Après le sommet artistique – peut-être avec un peu de recul, le plus bel album de sa longue carrière pourtant déjà riche en chefs d’œuvre incontournables – de Pushing the Sky Away, quelque chose s’est brisé dans la vie de Nick Cave, on le sait. Le décès accidentel, terrible épreuve pour tout parent qui doit ainsi affronter frontalement la Mort, loin, bien loin, des poses romantiques dont les poètes maudits se sont toujours affublés, de son fils de 15 ans a également provoqué une rupture radicale dans l’Art de celui qui était arrivé, après une longue vie / carrière chaotique, à une reconnaissance générale. Ne plus faire de musique n’était certainement pas possible pour lui, mais poursuivre comme si de rien n’était non plus. L’arrivée de la pandémie a mis fin aux projets de tournée des Bad Seeds, alors qu’on sait bien combien la scène est un élément essentiel pour Cave, qui transcende régulièrement le rituel rock’n’rollien en une offrande émotionnellement inouïe ; elle a également été l’opportunité, on le réalise a posteriori avec la parution de ce Carnage si bien et si mal nommé à la fois, pour Cave de redéfinir profondément sa musique.

Skeleton Tree et Ghosteen signalaient un virage plus « atmosphérique » de la musique de Nick Cave, où les mélodies seraient moins importantes que les mots, où l’offrande de la violence serait sacrifiée à la transmission pure et brute des sentiments, où l’extase et la transe (quasi mystique, on le sait) qui sous-tendaient la majorité de ses grandes chansons seraient abandonnées pour une sorte de contemplation dévastée. Le live épuré Idiot Prayer confirmait cette tendance, même si le piano « classique » se substituait pour un temps à l’électronique. Et on commençait à entendre autour de nous des critiques qu’on n’aurait pas cru possibles, une paire d’années auparavant : « marre de cette voix pleurnicharde », « de la musique déprimante », « des disques chiants ». Et on lisait des articles qui se gaussaient de l’arrivée de l’âge chez ce fou qui ne semblaient plus furieux, et ne faisait plus que pleurer.

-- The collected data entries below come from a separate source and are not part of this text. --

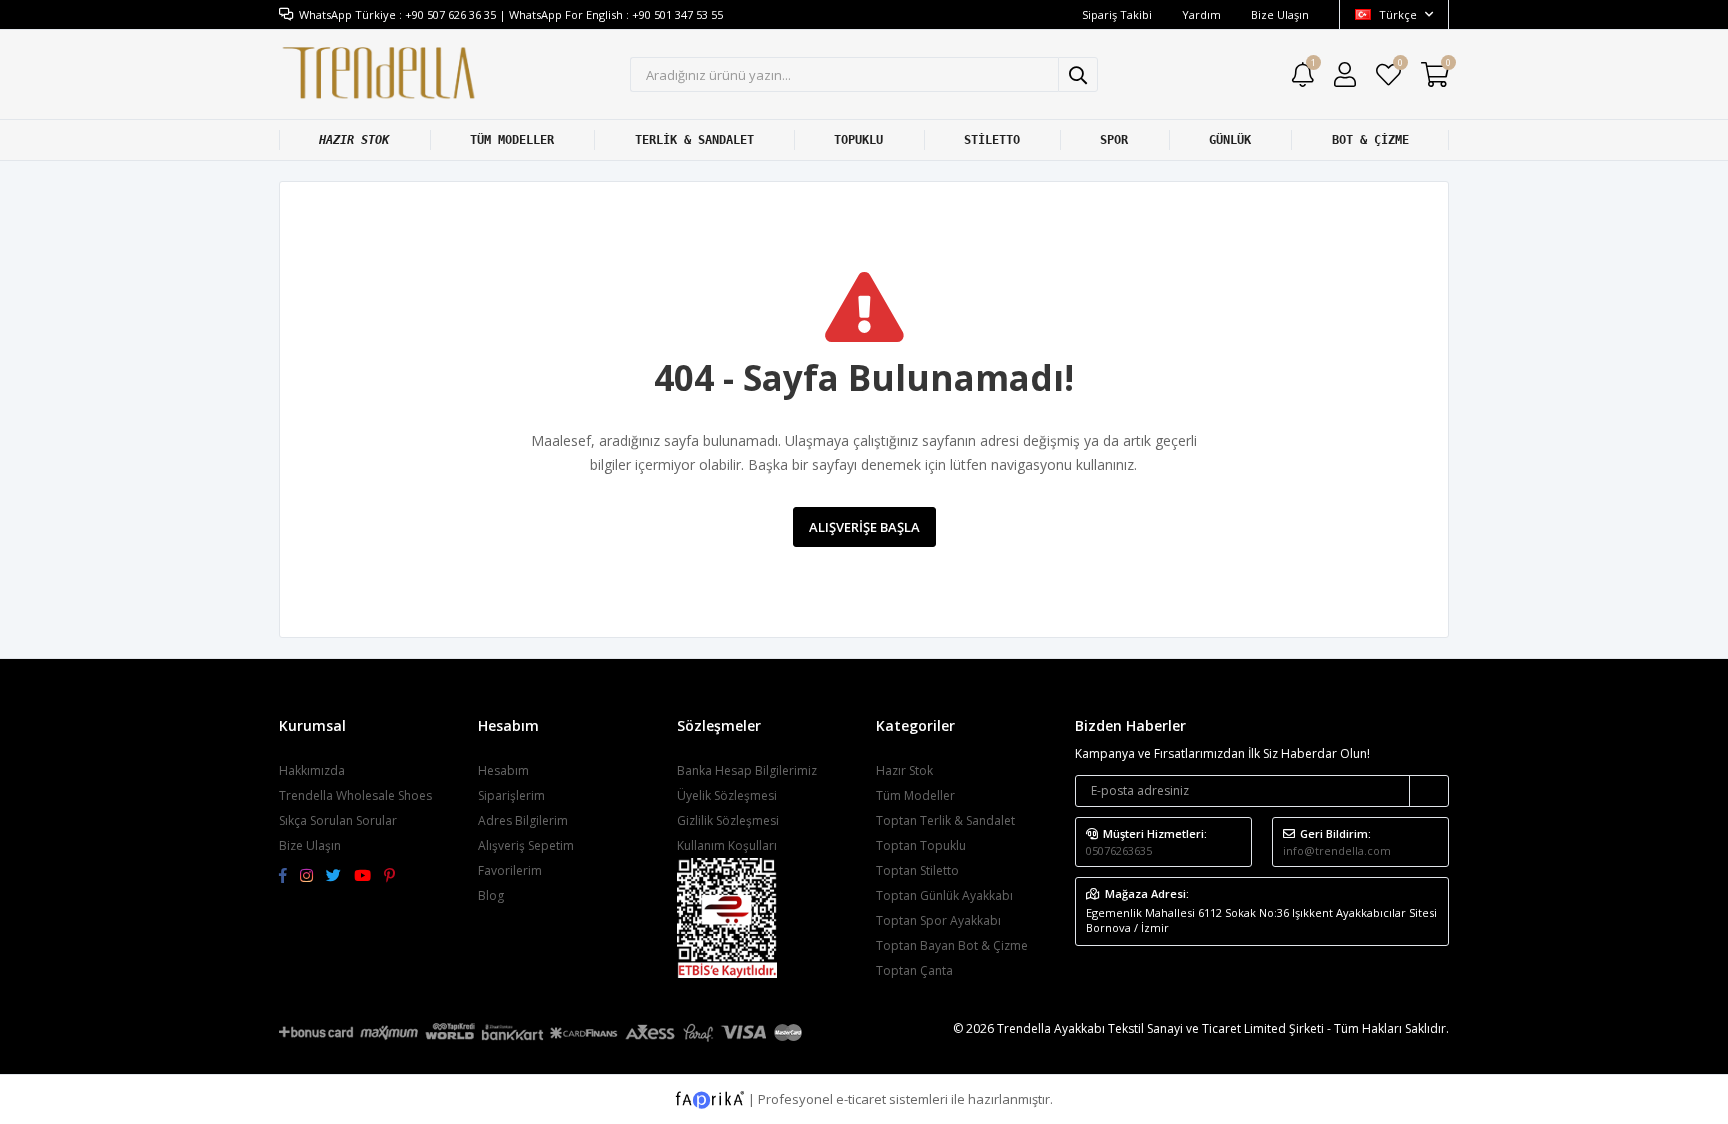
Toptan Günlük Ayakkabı (944, 895)
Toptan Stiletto (917, 870)
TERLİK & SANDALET (694, 140)
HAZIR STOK (354, 140)
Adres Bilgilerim (523, 820)
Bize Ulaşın (1280, 14)
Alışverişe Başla (864, 527)
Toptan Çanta (914, 970)
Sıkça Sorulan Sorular (338, 820)
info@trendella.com (1337, 850)
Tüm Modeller (915, 795)
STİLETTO (992, 140)
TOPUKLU (858, 140)
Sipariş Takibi (1117, 14)
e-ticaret (861, 1098)
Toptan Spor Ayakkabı (938, 920)
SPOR (1114, 140)
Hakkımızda (312, 770)
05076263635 (1119, 850)
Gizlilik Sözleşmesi (728, 820)
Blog (491, 895)
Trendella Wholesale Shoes (355, 795)
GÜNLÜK (1230, 140)
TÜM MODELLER (512, 140)
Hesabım (503, 770)
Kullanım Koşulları (727, 845)
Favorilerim (1399, 65)
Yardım (1201, 14)
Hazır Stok (904, 770)
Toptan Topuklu (921, 845)
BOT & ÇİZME (1370, 140)
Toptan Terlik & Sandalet (945, 820)
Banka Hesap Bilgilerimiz (747, 770)
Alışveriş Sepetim (526, 845)
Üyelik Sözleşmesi (727, 795)
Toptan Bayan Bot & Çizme (952, 945)
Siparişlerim (511, 795)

Et ce n’est pas Carnage, disque en creux, disque d’absence, disque de désespoir atone, disque de colère tellement sourde qu’elle en devient parfois à peine audible, qui va changer les choses. Mais savez-vous ? C’est très bien comme ça : Nick Cave n’a certainement plus besoin de succès populaire, alors qu’il devait remplir – hérésie impensable – l’Accor Arena lors de sa tournée annulée ; quant à nous, ses fans de la première heure, nous n’avons certes pas besoin de le partager avec le commun des mortels.

Carnage est signé Nick Cave & Warren Ellis, un duo officiellement responsable jusqu’à ce jour seulement de BO – souvent magistrales – de films, et cet album inattendu, enregistré dans la solitude forcée du confinement, ressemble en effet plus à une « musique de film » - chantée, cette fois - qu’à un disque de rock traditionnel. Il ravira donc ceux qui sont prêts à accompagner Cave jusqu’au bout du chemin, et dépitera encore plus ceux qui attendent toujours un album de l’efficacité d’un Let Love In (un disque impérial, là n’est pas la question).

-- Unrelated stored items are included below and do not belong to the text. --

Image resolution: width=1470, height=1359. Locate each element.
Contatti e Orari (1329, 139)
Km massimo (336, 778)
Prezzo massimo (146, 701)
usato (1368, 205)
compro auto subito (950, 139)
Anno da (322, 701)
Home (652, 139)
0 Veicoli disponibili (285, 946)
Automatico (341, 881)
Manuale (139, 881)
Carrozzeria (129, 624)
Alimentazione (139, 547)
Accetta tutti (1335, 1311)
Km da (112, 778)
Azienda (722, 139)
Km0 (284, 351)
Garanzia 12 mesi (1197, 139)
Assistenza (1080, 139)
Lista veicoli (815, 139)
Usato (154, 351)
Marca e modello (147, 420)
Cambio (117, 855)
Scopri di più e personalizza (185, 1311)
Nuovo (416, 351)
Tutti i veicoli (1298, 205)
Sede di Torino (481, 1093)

Evidemment des phrases comme « I’ll shoot you in the fucking face if you only think of coming around here ! /… / I will shoot you all for free if you so much as look at me » (Je vais tirer en plein dans ta p… de gueule si tu penses seulement venir ici… / Je vous abattrai tous gratuitement si vous ne faites même que me regarder… ) dans le radical White Elephant prouvent bien que la colère n’est qu’atténuée, qu’elle peut ressurgir à tout instant. Et que peut-être que Cave et Ellis ont encore en eux un nouvel album de Grinderman : sauvage, brutal, méchant. Qui sait ?

Evidemment des mélodies merveilleuses, il y en a encore, comme sur l’élégiaque Carnage, le majestueux – et terrible - Albuquerque (« We won't get to anywhere, darling / Anytime this year » - Nous n’irons nulle part cette année, mon amour…) ou encore le sublime Lavender Field, trois offrandes divines à la beauté transie, trois morceaux qui auraient pu figurer sans peine sur Ghosteen.

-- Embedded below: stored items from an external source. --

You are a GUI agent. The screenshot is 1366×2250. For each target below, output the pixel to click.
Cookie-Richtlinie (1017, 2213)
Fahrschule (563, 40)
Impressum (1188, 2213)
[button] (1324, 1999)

On trouve même dans Hand of God, l’introduction magistrale de l’album, méditation électronique littéralement soulevée d’amples violons menaçants, un peu de ces chœurs dissonants qui semblent toujours prêtes à faire valser les chansons dans le décor.

Old Time, le morceau à la limite de la cacophonie qui évoquera le plus l’intensité « live » dérangée des Bad Seeds (ceux de la « période Warren Ellis »), permet aussi à Cave de retrouver ses accents de « preacher » littéralement hanté, même si le texte est clair : « Like the Old Days, I’m not coming back this time. Like the Old Time, wherever you are, darling, I am not far behind » (Comme autrefois, je ne reviendrai pas cette fois. Comme autrefois, où que tu sois, mon cœur, je ne suis pas loin derrière). Il n’y a pas de retour en arrière, pas de seconde chance.

Mais ce que nous propose finalement Carnage, en quarante minutes de textes souvent essentiels et de musiques parfois à la frontière de l’expérimentation, c’est heureusement la possibilité d’aller encore et toujours vers la lumière : comme le promet Balcony Man, le soleil se lève toujours au bout de la nuit. Que cela soit pour nous redonner la vie ou pour la rendre encore plus cruelle : « This morning is amazing and so are you / … / And what doesn't kill you just makes you crazier » (Ce matin est incroyable et toi aussi /… / Et ce qui ne vous tue pas vous rend plus fou). Oui, même dans cette nouvelle phase d’inspiration, Cave reste incapable de banalité… car quel artiste aujourd’hui est-il capable de terminer un album par une telle phrase ?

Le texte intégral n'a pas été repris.